Abstract

I N 1975, WE reviewed the natural history and epidemiology of pulmonary embolism (PE). Since then, a great deal has been learned about the pathophysiology, diagnosis, and treatment of venous thromboembolism (VTE). However, less is known about the natural history and epidemiology of this condition because the diagnosis is often based on clinical data that are fraught with uncertainty. Thus, it is still difficult to ascertain the true incidence and case fatality rate of acute VTE, even though PE is listed as one of the monitored causes of death by the National Center for Health Statistics. a Problems in determining the true incidence and lethality of VTE are compounded by the considerable degree of inaccuracy inherent in death certificate assignment of mortality in patients with suspected VTE. 2 Indeed, the clinical diagnosis of PE remains notoriously inaccurate. 3 Even ventilation/perfusion pulmonary scintigraphy is often incorrect in ascertaining the diagnosis of VTE, as was recently reconfirmed by the Prospective Investigation of Pulmonary Embolism Diagnosis study. 4 Therefore, inaccuracies inherent in the clinical, death certificate, and even autopsy diagnosis of VTE continue to confound attempts to estimate incidence/ prevalence and case fatality rates of this common condition. 5 Further complicating this analysis is the fact that, for many patients, VTE is the final event in a prolonged and inevitably fatal illness. 5 Fatal VTE may even be welcomed in such a setting.
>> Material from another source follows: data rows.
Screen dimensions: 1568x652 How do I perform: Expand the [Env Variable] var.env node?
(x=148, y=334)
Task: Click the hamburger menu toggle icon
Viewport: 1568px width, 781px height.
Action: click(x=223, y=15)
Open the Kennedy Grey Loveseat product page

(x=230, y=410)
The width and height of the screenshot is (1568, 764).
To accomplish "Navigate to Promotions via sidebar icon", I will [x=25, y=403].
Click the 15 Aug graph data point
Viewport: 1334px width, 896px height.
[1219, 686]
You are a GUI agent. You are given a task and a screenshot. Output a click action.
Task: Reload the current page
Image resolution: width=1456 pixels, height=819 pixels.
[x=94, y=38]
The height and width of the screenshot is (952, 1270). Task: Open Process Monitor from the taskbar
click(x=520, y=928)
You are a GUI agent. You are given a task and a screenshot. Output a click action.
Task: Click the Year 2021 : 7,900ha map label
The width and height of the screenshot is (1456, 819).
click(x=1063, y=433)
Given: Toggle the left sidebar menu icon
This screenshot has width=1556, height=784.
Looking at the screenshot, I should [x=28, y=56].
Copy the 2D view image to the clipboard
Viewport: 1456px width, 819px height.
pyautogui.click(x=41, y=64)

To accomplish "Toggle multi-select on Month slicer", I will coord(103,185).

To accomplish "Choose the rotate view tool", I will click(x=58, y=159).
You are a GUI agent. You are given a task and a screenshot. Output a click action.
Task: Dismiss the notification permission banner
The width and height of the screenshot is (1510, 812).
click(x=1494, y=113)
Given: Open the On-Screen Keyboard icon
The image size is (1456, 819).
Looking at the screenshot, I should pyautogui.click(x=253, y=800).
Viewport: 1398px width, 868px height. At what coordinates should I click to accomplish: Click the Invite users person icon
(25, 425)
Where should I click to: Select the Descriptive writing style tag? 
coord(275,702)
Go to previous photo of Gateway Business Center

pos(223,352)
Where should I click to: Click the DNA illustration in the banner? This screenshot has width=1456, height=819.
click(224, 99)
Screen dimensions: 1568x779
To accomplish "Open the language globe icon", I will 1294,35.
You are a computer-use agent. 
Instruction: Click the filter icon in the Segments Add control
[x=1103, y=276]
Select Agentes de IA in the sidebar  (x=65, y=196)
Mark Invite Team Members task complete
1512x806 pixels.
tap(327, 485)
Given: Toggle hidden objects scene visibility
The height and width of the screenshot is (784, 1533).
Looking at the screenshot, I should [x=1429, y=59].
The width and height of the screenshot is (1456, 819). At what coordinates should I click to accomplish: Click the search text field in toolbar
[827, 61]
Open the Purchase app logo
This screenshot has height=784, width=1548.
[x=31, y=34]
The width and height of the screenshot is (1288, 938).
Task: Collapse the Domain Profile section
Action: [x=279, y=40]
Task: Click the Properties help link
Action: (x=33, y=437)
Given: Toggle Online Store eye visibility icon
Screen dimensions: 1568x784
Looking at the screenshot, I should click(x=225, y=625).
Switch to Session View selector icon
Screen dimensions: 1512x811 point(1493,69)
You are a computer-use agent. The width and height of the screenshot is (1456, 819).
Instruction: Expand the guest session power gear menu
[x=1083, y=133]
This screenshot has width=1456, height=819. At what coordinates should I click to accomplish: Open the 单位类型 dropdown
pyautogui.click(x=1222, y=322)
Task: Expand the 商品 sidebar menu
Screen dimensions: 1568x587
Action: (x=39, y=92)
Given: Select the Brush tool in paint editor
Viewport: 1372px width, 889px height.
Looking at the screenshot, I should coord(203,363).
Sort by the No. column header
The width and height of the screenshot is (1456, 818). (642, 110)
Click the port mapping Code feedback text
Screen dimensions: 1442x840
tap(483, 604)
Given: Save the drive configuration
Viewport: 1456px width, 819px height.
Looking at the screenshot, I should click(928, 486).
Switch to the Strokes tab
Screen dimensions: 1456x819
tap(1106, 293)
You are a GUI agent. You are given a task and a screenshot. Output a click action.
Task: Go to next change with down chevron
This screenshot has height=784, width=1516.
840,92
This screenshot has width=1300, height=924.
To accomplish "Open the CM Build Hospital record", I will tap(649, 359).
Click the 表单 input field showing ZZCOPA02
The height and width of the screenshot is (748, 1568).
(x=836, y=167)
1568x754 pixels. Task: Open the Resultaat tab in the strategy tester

What the clinician and the clinical scientist would really like to ascertain is the number of patients who have VTE as an acute primary or an important secondary event, ie, how many patients actually require diagnosis and therapy for VTE. Estimates of the latter number of patients will remain uncertain until an accurate, simple clinical test for the diagnosis of VTE becomes available, thereby making pulmonary angiography unnecessary.